How To Not Get Punked By Automation
"If humanity is going to retake social media and push back against the tide of automated attention-manipulation, journalists need to get smarter themselves so as not to fall prey to these electric demons—and start covering bots, and their changing strategies, as a beat", Nicholas Diakopoulos claims.
Diakopoulos recently wrote an article for Colombia Journalism Review titled The bots beat: How to not get punched by automation. In this piece, he tackles how we all should tackle bots. Because we have to--they are everywhere.
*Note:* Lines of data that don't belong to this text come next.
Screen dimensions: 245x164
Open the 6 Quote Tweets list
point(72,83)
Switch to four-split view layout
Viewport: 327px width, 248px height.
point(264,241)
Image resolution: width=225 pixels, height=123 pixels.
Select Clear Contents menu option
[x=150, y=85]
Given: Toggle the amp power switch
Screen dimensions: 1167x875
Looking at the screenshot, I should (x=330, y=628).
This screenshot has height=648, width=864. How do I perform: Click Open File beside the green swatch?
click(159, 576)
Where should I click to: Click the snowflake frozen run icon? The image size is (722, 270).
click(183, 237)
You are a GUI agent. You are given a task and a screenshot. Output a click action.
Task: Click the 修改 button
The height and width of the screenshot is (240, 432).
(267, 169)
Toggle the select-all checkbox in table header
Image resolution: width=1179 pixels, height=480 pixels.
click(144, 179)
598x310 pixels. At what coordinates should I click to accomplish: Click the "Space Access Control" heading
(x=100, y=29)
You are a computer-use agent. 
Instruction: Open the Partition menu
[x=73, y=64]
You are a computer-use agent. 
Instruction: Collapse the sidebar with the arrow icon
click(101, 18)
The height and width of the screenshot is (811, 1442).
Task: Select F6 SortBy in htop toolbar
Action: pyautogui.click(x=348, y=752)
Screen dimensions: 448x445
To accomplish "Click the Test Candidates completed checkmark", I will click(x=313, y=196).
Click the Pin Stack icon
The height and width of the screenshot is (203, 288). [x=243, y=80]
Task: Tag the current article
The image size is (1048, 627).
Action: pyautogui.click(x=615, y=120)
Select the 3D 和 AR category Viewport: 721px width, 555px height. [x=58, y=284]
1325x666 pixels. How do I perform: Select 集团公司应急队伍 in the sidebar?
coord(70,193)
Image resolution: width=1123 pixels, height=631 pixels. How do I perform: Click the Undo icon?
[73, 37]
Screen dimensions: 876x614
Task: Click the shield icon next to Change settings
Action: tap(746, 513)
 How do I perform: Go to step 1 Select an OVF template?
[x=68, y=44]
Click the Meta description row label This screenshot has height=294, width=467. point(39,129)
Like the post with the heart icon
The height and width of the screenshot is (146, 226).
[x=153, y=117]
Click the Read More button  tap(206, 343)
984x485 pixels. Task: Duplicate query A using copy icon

Diakopoulos points to a report by the New York Times report that dives into the social media black market, where popularity easily can be bought. Millions of fake followers and bots are out there; an astonishing 3.5 million of them.
Diakopolous writes that bots aren't all bad, "[b]ut they can easily be set to bully, intimidate, harass, pollute, and push political agendas online".
Four main bot issues
Diakopolous identifies at least four ways bots can co-opt public media and attention:
1. Bots can manipulate the credibility of people or issues
2. They can amplify and spread propaganda and junk news
3. They can dampen or suppress opposition and debate
4. They can intimidate or deny access to authentic people who want to participate
Journalists may be part of solution
Discovering bots can be a challenge. Because of this, good bots like e @probabot exists. This is a bot that hunts and shames other bots like this:
Diakopoulos recognizes that it's difficult for journalists to handle many of the issues concerning automation. He can picture a solution.
"Platforms should be building these various forensics lens into their tools (e.g., Tweetdeck in Twitter’s case) so journalists can flag suspicious accounts—and funding fellowships so that more reporters can cover the bots beat".
This would, according to the researcher, " facilitate future automatic bot detection and removal efforts."
And that isn't the end. Diakopoulos believes journalists even can help develop techniques to help identify bots at scale, and identify patterns to translate into data mining techniques that make it possible to thwart this type of attack in the future.